▶ **VORLIEGENDER TEXT**
☆ ☆ ☆ ☆

# Clip unscharf machen?



## Alex363 (12. November 2006)

Hallo,
wie macht man in Premiere 2.0 ein Clip auf der Timeline unscharf?
Also am Anfang soll er noch scharf (100%) sein und dann langsam unscharf werden (verschwommen)?


----------



## Alex363 (12. November 2006)

EDIT:  Ok, Videoeffekte: schneller Weichzeichner und Keyframes setzen. Ganz einfach!
Aber wie kann ich einen Hintergrund weichzeichnen?
Das die Person vor der Kamera scharf zu sehen ist und nur der Hintergrund unscharf?


----------



## sonicks (12. November 2006)

Mit einer Maske, geht am Leichtesten im After Effects. Tutorials mit Masken findet man überall sowie in den Handbüchern und und und

Bei einem Standbild + Stativaufnahme kannst natürlich auch im Photoshop damit arbeiten. Glaube aber nicht, dass du ein Standbild gemeint hast oder?


----------



## Alex363 (12. November 2006)

Nein, natürlich kein Standbild.... 
Ich weiss das die besseren Kameras solche Optionen besitzen, da kann man das direkt beim aufnehmen machen... aber ich suche eine Softwarelösung. Hast du einen Link für solch ein Tutorial für mich?


----------



## axn (12. November 2006)

alexderennes hat gesagt.:
			
		

> Ich weiss das die besseren Kameras solche Optionen besitzen, da kann man das direkt beim aufnehmen machen...

☆ ☆ ☆ ☆

▶ **ARBEITSANWEISUNGEN**
(1) Mit welchem Videoeffekt wird in der Forendiskussion über Unschärfe in Premiere ein Clip allmählich unscharf gemacht?
(2) Führe die Forendiskussion über Unschärfe in Premiere im Anschluss an ihren letzten Satz weiter.
Die anschließende Liste wird hier nicht benötigt.

(Daten zu Elementen und Textpositionen)

☆ ☆ ☆ ☆

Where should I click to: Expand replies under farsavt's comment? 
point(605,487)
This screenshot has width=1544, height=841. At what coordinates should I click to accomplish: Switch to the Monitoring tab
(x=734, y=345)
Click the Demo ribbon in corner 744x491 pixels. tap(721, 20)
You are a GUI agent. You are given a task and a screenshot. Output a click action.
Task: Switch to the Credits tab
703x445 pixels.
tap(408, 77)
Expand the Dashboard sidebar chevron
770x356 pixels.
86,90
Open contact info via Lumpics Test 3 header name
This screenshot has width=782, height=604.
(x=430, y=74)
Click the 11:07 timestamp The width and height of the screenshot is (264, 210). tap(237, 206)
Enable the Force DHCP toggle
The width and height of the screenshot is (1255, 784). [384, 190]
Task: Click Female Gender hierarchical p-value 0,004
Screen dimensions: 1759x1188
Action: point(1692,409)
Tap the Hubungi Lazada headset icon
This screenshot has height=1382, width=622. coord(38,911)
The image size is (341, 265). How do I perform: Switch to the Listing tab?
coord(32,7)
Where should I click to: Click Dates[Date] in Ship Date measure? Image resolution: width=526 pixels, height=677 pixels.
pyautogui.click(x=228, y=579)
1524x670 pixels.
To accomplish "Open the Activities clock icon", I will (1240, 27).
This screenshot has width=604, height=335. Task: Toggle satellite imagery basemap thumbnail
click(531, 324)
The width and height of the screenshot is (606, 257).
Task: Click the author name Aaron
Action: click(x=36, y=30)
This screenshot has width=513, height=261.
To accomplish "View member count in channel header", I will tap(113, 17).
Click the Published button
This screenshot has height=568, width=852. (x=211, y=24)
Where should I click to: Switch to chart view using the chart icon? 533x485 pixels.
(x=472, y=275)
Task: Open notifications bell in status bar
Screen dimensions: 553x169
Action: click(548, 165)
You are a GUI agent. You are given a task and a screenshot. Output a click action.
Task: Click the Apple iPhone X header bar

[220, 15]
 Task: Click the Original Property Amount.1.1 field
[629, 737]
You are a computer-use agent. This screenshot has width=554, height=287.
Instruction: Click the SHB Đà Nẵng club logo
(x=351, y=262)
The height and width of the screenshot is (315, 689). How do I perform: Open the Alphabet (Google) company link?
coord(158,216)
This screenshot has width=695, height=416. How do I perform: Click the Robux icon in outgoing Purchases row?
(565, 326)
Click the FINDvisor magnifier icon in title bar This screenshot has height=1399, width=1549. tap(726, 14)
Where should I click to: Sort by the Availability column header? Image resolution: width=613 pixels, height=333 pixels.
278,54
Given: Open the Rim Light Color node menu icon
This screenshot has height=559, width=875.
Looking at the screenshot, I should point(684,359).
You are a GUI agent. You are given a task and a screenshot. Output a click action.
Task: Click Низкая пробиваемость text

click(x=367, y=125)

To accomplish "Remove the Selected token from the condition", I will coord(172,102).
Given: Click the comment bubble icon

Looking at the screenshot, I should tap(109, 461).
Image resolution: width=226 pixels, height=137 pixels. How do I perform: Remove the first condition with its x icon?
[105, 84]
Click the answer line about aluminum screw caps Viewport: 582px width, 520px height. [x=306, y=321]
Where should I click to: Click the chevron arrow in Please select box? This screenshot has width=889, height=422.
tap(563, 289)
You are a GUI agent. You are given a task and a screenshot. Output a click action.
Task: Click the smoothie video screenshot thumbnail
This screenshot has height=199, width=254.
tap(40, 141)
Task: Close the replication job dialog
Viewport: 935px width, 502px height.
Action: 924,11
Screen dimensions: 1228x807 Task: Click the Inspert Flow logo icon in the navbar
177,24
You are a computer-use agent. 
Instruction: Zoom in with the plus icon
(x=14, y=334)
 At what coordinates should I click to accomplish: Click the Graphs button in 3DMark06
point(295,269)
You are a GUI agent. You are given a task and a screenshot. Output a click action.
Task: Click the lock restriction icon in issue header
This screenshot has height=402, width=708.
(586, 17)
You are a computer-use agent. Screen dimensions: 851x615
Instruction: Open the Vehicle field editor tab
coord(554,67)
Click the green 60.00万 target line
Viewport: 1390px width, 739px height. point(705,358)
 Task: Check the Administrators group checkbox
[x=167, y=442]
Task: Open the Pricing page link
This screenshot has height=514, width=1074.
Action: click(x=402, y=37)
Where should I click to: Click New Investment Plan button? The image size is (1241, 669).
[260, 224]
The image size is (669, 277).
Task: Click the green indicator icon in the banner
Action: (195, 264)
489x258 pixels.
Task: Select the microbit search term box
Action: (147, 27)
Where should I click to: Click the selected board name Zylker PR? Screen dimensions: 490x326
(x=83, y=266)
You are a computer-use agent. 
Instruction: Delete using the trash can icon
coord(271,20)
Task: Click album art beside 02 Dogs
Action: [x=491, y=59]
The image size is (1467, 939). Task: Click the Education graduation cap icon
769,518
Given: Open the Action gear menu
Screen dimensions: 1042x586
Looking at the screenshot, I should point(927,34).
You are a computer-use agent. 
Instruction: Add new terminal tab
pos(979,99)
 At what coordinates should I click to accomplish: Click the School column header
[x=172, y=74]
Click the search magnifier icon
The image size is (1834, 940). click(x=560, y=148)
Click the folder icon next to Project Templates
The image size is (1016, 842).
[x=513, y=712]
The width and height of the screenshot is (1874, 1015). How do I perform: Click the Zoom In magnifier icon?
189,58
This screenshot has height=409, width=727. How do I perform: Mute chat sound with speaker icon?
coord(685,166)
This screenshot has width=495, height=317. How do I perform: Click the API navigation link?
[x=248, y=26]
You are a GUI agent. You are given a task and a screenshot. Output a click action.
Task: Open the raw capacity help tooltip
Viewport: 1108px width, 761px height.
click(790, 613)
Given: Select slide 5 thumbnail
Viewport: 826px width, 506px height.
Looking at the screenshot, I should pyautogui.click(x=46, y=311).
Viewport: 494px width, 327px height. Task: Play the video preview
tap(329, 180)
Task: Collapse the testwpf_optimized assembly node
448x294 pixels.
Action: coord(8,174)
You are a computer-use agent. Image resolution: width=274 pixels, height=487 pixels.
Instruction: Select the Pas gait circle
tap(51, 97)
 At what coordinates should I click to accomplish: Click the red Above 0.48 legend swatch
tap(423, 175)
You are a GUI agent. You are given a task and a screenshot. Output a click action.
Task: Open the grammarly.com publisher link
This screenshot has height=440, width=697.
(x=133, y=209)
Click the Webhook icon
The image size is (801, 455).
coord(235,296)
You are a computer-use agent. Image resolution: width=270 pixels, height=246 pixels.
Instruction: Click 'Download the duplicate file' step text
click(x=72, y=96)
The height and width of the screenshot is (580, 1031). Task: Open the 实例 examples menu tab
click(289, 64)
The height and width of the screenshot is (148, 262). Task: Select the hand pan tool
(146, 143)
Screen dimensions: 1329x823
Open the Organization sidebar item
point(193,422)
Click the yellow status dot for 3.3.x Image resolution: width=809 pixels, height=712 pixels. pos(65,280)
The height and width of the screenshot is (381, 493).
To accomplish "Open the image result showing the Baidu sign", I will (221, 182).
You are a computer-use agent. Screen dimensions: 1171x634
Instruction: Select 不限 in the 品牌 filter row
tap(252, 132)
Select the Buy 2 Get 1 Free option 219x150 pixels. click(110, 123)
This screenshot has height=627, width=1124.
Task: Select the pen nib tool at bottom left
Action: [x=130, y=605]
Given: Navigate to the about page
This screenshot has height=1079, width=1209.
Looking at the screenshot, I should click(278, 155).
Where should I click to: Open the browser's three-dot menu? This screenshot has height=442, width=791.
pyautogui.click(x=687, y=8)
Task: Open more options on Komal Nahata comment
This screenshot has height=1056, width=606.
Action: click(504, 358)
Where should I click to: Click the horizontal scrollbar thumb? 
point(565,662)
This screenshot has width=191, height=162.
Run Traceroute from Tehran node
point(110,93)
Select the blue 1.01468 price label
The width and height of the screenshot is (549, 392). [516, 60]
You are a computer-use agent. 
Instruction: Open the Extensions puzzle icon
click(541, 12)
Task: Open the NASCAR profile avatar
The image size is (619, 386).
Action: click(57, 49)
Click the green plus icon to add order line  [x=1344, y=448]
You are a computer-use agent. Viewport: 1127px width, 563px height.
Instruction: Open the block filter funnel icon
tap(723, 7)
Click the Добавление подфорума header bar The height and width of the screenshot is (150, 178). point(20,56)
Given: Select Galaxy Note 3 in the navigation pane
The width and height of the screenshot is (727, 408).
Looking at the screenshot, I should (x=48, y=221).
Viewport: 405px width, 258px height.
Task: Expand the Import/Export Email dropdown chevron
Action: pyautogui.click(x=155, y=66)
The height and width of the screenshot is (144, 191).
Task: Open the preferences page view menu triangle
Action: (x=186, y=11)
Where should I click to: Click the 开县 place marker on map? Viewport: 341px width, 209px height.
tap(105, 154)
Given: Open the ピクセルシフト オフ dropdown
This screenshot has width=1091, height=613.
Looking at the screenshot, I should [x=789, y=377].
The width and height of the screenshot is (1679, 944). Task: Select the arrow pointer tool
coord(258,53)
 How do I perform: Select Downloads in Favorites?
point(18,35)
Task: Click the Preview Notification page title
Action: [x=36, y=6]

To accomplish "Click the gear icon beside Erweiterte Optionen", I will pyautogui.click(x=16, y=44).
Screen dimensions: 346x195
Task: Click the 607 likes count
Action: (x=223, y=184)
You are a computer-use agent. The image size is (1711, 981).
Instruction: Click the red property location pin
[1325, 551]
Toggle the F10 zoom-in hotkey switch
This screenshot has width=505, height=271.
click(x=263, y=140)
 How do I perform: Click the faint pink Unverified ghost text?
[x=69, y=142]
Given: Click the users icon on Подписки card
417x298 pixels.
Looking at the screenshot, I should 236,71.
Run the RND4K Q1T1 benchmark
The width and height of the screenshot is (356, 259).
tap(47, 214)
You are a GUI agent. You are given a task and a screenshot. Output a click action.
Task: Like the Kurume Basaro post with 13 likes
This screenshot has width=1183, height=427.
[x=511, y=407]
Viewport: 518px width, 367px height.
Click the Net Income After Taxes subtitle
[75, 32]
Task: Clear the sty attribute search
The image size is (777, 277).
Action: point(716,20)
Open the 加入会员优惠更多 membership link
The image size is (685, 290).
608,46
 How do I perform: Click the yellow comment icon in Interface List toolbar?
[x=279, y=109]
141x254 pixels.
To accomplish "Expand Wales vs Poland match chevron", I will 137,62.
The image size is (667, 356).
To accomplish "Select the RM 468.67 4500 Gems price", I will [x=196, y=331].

☆ ☆ ☆ ☆

▶ **ERGEBNISSE JE AUFGABE**
(1) Mit dem schnellen Weichzeichner und gesetzten Keyframes.

(2)
Das ist weniger eine Option guter Kameras als ein physikalischer Effekt bei offener Blende oder langer Brennweite. Sollte mit beinahe jeder Kamera zu machen sein. - Und ist so wesentlich einfacher und natürlicher als der Effekt in der Post. Es kommt etwas darauf an wie realistisch dieser Effekt sein soll. In der Werbung sieht man gerade häufig Bilder, die am Rand in einer starken Unschärfe auslaufen. Schön anzusehen, verleiht Tiefe und Weichheit, wirkt aber unnatürlich. Das ist recht einfach auch in Premiere zu lösen. Um aber einen Hintergrund hinter einer freigestellten Person komplett in die Unschärfe zu schieben, bedarf es einiges mehr als nur einer einfachen Maske.

mfg

axn


----------



## Nico (13. November 2006)

axn hat gesagt.:


> Das ist weniger eine Option guter Kameras als ein physikalischer Effekt bei offener Blende oder langer Brennweite. Sollte mit beinahe jeder Kamera zu machen sein....



Es wäre ja zu schon, wenn es so einfach wäre mit DV-CC. Klar im Telebereich ist da was möglich, aber wer filmt schon immer im Telebereich? Dieses typische Spielen mit der Schärfe/Unschärfe, wie man es bei Kinofilmen sieht, geht eben nur mit einem 35mm-Vorsatz => und die sind teuer....

Es gibt Plugins, z.B. von Frischluft/lenscare, die mit versch. Ebenen da ein bißchen was zaubern können. Aber es sind halt Notlösungen...


----------



## axn (13. November 2006)

Nico hat gesagt.:


> Es wäre ja zu schon, wenn es so einfach wäre mit DV-CC. Klar im Telebereich ist da was möglich, aber wer filmt schon immer im Telebereich? Dieses typische Spielen mit der Schärfe/Unschärfe, wie man es bei Kinofilmen sieht, geht eben nur mit einem 35mm-Vorsatz => und die sind teuer....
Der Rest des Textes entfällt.